- Born: John Anthony Ritchie 29 September 1921 Wellington, New Zealand
- Died: 29 September 2014 (aged 93) Christchurch, New Zealand
- Education: University of Otago
- Employer: University of Canterbury
- Known for: Composer, conductor, music educator
- Notable work: Concertino for Clarinet and String Orchestra (1957) Ergo Tua Rura Manebunt (1973) Aquarius: Suite No. 2 for String Orchestra (1982) Papanui Road Overture
- Relatives: Anthony Ritchie (son)

= John Ritchie (composer) =

New Zealand composer (1921–2014)

John Anthony Ritchie (29 September 1921 – 29 September 2014) was a New Zealand composer and professor of music at the University of Canterbury.

==Biography==
Born in Wellington in 1921, Ritchie attended the University of Otago, graduating with a Diploma of Music in 1943 and a MusB the following year. He also trained as a teacher at Dunedin Teachers' College. Later, between 1956 and 1957, he undertook postgraduate study with Walter Piston at Harvard University. He was the father of composer Anthony Ritchie.

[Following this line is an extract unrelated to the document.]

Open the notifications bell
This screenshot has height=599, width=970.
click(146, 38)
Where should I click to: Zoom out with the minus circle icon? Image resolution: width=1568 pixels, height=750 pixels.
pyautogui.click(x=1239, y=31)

During World War II he held the rank of sub-lieutenant in the Royal New Zealand Naval Volunteer Reserve and served with the Fleet Air Arm as a pilot.

Ritchie was appointed a junior lecturer in music at Canterbury University College (now the University of Canterbury) in 1946, and rose to become head of department and professor in 1962. He also served as dean of the Faculty of Music and Fine Arts, and was deputy vice-chancellor of the university between 1977 and 1980. He retired in 1985 and was granted the title professor emeritus.

A talented clarinetist, Ritchie was, in 1958, the eponymous founder and conductor of the John Ritchie String Orchestra, which developed into the Christchurch Symphony Orchestra. As a composer his output included works for choir, instrumental ensemble, brass band and orchestra. He was the director of music for the 1974 British Commonwealth Games in Christchurch and the 1986 visit of Pope John Paul II to New Zealand.

In 1981 Ritchie was elected an individual member of the International Music Council, and in 1992 he was awarded the Composers Association of New Zealand Citation for service to New Zealand music. He was an honorary life member of the International Society for Music Education, and in 2000 he received an honorary MusD from the University of Canterbury.

Ritchie died in Christchurch in 2014 on his 93rd birthday.